• **STATED TASK A**: Reproduce the listing lines word for word, starting at the line that contains "Screen dimensions: 1568x642" and ending at the end of the listing. Omit the pictures from your copy.

• **EXCERPTED TEXT**:

= = = = =

Pile_of_asphalt (Source)

Have you ever had one of those moments when life throws a huge reality check your way that forces you to re-examine things? Yeah, me too…all the time.  My latest  came last Sunday on what should have been a long run – my second to last long run before my marathon. One minute I was going along fine and the next…there I was sprawled out on the pavement, face to face with some dirty concrete.

Ok, so that’s not completely true. Things hadn’t exactly been man fallinggoing along “fine” up until that point. In fact, I had been feeling pretty sick even before I started running. Add to that my skipping of a long run or two lately, and it should be pretty clear that I wasn’t in the best condition. But in my stupidity stubbornness, I headed out anyway…knowing that if I didn’t get this run in, I could pretty much forget about being at least semi-ready for this marathon in a few weeks.

A couple of miles in, I began to feel light-headed. I was starting off the run with a 10-mile loop and my plan was to at least make it through that (I could do 10 miles easy…right?). I figured it was all in my head – the effects of not running long in a little while and the mental game that has come after my last major bonk. I thought if I could just get over that mental hurdle, everything would be okay. And it was in the midst of all this thinking that I caught my foot on the edge of a curb and went flying (have you ever fallen while running? The forward momentum you get is crazy!!). Guess I forgot to “think” about picking my feet up.

Anyone who knows me will tell you that I’m pretty stubborn. While this has gotten me in trouble more times than I’d like to admit, it also means that when I have my mind set on something, you better believe I’m going to do it. I also like to think I’m pretty tough, and capable of putting up with a few bumps and scrapes. So after this fall, I’d like to tell all of you that I was brave, and that this little “incident” only served to make me stronger. I’d like to say that I was as tough as my friend Nikki, who once fell and broke her finger on a run – yet got right up and finished the entire thing. I’d like to tell you all of that…but I can’t. Instead, I have to admit that Sunday, this fall was my unraveling. I sat up, hugged my knees to my chest, and burst into tears with cars whizzing by (and no, no one stopped).

All the frustration with myself for having skipped runs and failing so miserably on this one and others came pouring out onto that cement block. I sat there and I cried and probably made a complete and utter fool of myself. You see, I’m also a person who likes to be in control of things. And lately, there’s been a lot of stuff going on that has made me feel out of control. Some of these are positive, some not so much.  The truth is, I’ve actually been getting sick on all of my long runs lately. I mentioned the time I almost didn’t finish my run a couple weeks ago, but two weeks before that, I had a pretty miserable 20-miler. This sick feeling before and/or after long runs has seemed to be a repeat occurrence during my training this spring and I don’t know why. I’m not doing anything differently than I have in the past and it’s frustrating not to know what I’m doing wrong. Add to that a bunch of job-related stress that I’ve had lately and all the sleep I’ve lost over it, and I guess you get a recipe for disaster.

After what seemed like an eternity (but in reality was probably only a minute or two), I got enough clarity of mind to get out my cell phone to call the boyfriend. {This is why it’s important to always bring your cell phone on long runs!!}. Thankfully, EC was home and as soon as he heard my tearful voice, he jumped in the car to come pick me up.

= = = = =

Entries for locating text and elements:
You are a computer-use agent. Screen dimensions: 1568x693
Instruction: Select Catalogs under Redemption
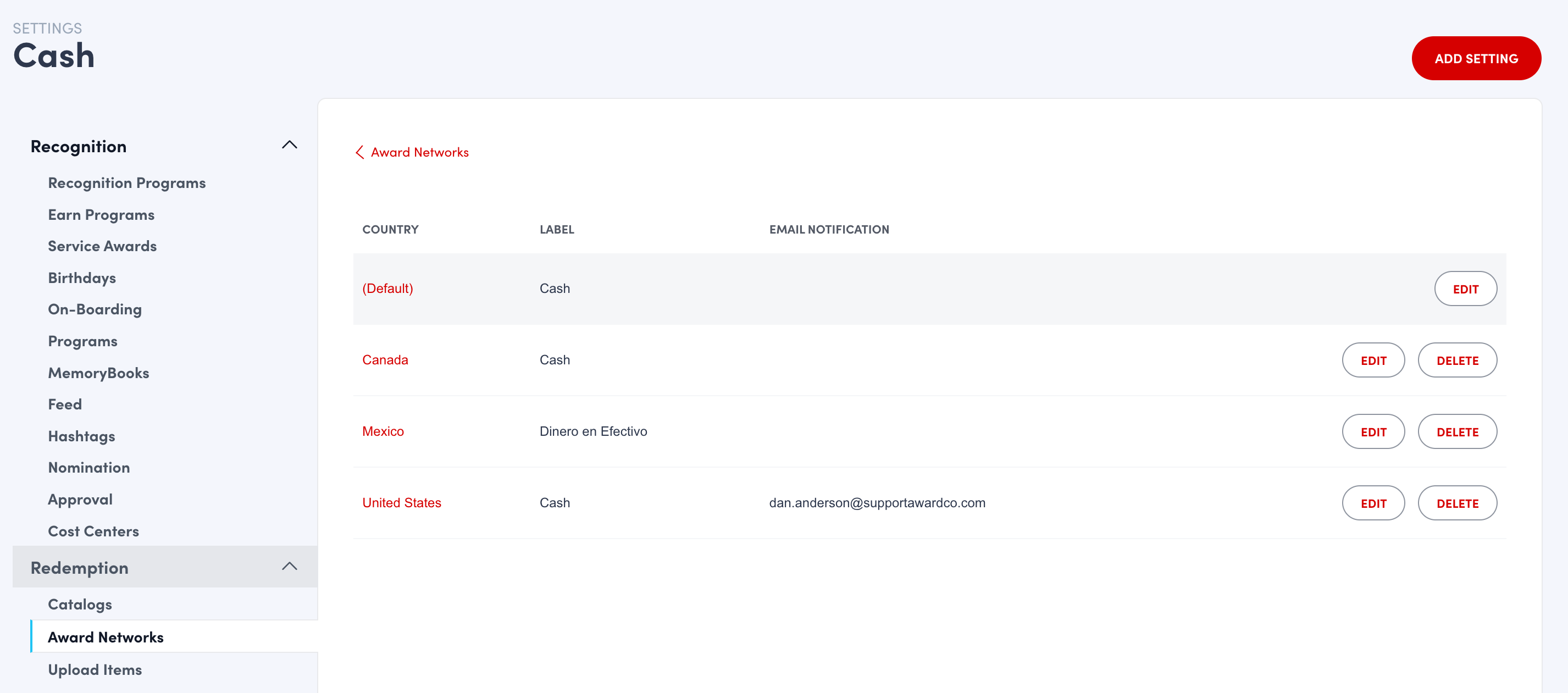pos(80,604)
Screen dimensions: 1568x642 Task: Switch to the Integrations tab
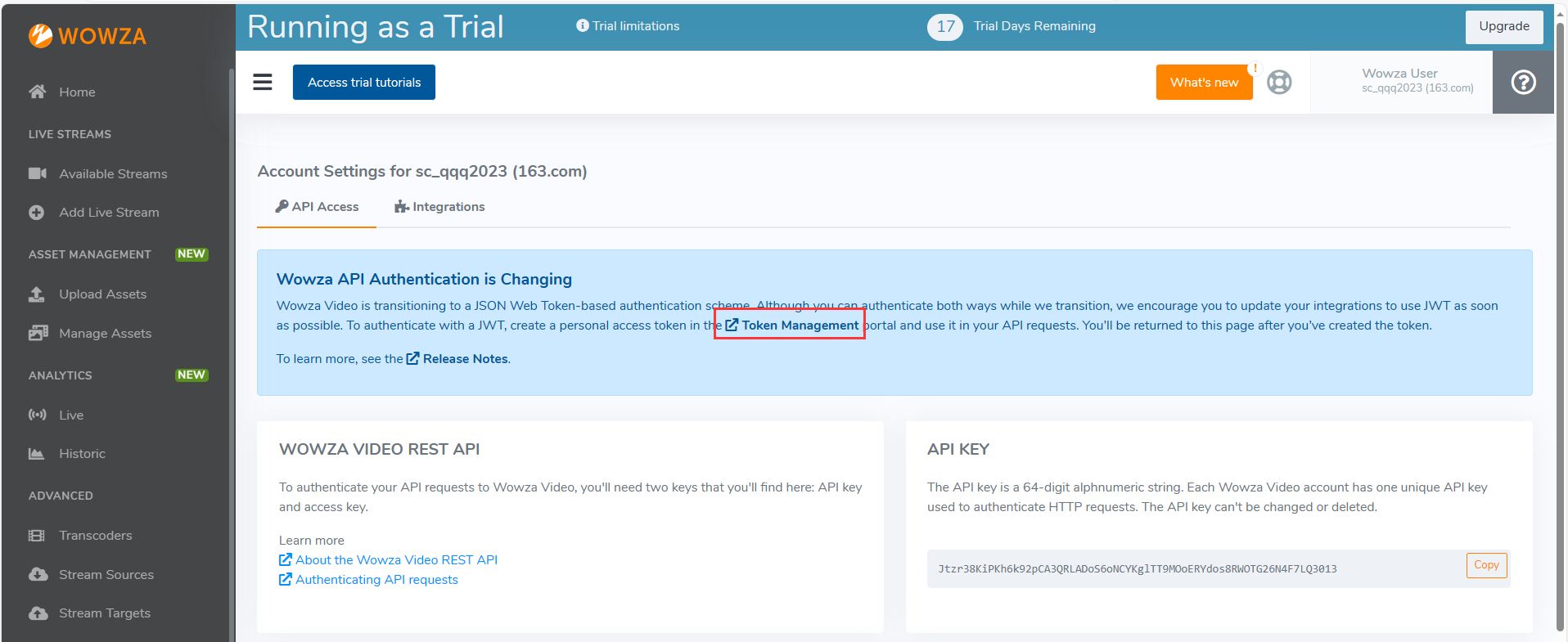click(439, 207)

= = = = =

• **STATED TASK B**: In the account of the fall during a long run, what did the runner catch a foot on before falling?

• **PROBLEM SOLUTION A**:
Screen dimensions: 1568x642 Task: Switch to the Integrations tab
click(439, 207)

• **PROBLEM SOLUTION B**: The edge of a curb.